** Instructions to follow **
Repeat each of the following items word for word.

** Begin Extracted records **

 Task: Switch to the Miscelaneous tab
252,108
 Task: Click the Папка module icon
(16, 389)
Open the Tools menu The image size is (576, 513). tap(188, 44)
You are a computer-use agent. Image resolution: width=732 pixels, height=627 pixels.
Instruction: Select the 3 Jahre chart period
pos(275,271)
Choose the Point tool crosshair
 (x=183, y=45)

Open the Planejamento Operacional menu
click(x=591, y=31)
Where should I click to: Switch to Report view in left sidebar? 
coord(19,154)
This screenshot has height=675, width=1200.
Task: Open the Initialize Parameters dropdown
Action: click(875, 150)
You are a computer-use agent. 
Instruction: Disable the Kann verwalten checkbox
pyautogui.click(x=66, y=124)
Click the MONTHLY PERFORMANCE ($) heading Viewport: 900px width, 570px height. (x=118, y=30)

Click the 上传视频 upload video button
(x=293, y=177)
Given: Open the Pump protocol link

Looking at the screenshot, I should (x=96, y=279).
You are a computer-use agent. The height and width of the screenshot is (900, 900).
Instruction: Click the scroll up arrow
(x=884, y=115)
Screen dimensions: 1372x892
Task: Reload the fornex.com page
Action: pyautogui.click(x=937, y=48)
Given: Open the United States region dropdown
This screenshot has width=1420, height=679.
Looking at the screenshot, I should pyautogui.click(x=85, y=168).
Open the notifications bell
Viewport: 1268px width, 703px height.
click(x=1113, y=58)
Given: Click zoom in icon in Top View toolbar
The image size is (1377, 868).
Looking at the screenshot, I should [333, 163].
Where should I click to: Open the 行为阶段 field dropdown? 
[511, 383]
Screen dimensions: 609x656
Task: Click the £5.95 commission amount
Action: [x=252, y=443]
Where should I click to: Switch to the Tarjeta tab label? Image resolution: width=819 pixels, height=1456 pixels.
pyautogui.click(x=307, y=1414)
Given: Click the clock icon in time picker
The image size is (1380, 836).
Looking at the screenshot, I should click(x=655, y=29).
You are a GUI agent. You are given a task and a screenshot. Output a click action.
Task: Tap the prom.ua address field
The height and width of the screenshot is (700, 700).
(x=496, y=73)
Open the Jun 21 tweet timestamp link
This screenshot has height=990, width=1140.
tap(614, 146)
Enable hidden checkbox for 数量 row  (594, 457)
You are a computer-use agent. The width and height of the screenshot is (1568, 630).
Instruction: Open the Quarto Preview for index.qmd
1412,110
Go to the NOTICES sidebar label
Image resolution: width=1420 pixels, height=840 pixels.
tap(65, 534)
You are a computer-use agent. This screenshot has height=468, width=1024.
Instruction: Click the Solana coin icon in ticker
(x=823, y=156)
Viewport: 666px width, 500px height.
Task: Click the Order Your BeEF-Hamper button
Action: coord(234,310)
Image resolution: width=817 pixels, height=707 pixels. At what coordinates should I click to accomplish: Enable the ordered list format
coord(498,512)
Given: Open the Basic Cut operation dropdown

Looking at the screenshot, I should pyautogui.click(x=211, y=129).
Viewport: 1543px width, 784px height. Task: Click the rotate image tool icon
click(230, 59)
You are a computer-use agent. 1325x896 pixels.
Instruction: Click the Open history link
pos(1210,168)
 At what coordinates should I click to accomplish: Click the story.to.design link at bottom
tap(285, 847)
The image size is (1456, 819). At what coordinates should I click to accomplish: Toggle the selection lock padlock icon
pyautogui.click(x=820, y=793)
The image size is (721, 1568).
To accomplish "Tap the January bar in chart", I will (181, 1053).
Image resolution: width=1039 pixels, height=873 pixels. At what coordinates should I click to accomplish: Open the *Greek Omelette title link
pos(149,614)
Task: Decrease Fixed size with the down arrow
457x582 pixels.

** End Extracted records **

** Reply to the task **
 Task: Switch to the Miscelaneous tab
252,108
 Task: Click the Папка module icon
(16, 389)
Open the Tools menu The image size is (576, 513). tap(188, 44)
You are a computer-use agent. Image resolution: width=732 pixels, height=627 pixels.
Instruction: Select the 3 Jahre chart period
pos(275,271)
Choose the Point tool crosshair
 (x=183, y=45)

Open the Planejamento Operacional menu
click(x=591, y=31)
Where should I click to: Switch to Report view in left sidebar? 
coord(19,154)
This screenshot has height=675, width=1200.
Task: Open the Initialize Parameters dropdown
Action: click(875, 150)
You are a computer-use agent. 
Instruction: Disable the Kann verwalten checkbox
pyautogui.click(x=66, y=124)
Click the MONTHLY PERFORMANCE ($) heading Viewport: 900px width, 570px height. (x=118, y=30)

Click the 上传视频 upload video button
(x=293, y=177)
Given: Open the Pump protocol link

Looking at the screenshot, I should (x=96, y=279).
You are a computer-use agent. The height and width of the screenshot is (900, 900).
Instruction: Click the scroll up arrow
(x=884, y=115)
Screen dimensions: 1372x892
Task: Reload the fornex.com page
Action: pyautogui.click(x=937, y=48)
Given: Open the United States region dropdown
This screenshot has width=1420, height=679.
Looking at the screenshot, I should pyautogui.click(x=85, y=168).
Open the notifications bell
Viewport: 1268px width, 703px height.
click(x=1113, y=58)
Given: Click zoom in icon in Top View toolbar
The image size is (1377, 868).
Looking at the screenshot, I should [333, 163].
Where should I click to: Open the 行为阶段 field dropdown? 
[511, 383]
Screen dimensions: 609x656
Task: Click the £5.95 commission amount
Action: [x=252, y=443]
Where should I click to: Switch to the Tarjeta tab label? Image resolution: width=819 pixels, height=1456 pixels.
pyautogui.click(x=307, y=1414)
Given: Click the clock icon in time picker
The image size is (1380, 836).
Looking at the screenshot, I should click(x=655, y=29).
You are a GUI agent. You are given a task and a screenshot. Output a click action.
Task: Tap the prom.ua address field
The height and width of the screenshot is (700, 700).
(x=496, y=73)
Open the Jun 21 tweet timestamp link
This screenshot has height=990, width=1140.
tap(614, 146)
Enable hidden checkbox for 数量 row  (594, 457)
You are a computer-use agent. The width and height of the screenshot is (1568, 630).
Instruction: Open the Quarto Preview for index.qmd
1412,110
Go to the NOTICES sidebar label
Image resolution: width=1420 pixels, height=840 pixels.
tap(65, 534)
You are a computer-use agent. This screenshot has height=468, width=1024.
Instruction: Click the Solana coin icon in ticker
(x=823, y=156)
Viewport: 666px width, 500px height.
Task: Click the Order Your BeEF-Hamper button
Action: coord(234,310)
Image resolution: width=817 pixels, height=707 pixels. At what coordinates should I click to accomplish: Enable the ordered list format
coord(498,512)
Given: Open the Basic Cut operation dropdown

Looking at the screenshot, I should pyautogui.click(x=211, y=129).
Viewport: 1543px width, 784px height. Task: Click the rotate image tool icon
click(230, 59)
You are a computer-use agent. 1325x896 pixels.
Instruction: Click the Open history link
pos(1210,168)
 At what coordinates should I click to accomplish: Click the story.to.design link at bottom
tap(285, 847)
The image size is (1456, 819). At what coordinates should I click to accomplish: Toggle the selection lock padlock icon
pyautogui.click(x=820, y=793)
The image size is (721, 1568).
To accomplish "Tap the January bar in chart", I will (181, 1053).
Image resolution: width=1039 pixels, height=873 pixels. At what coordinates should I click to accomplish: Open the *Greek Omelette title link
pos(149,614)
Task: Decrease Fixed size with the down arrow
457x582 pixels.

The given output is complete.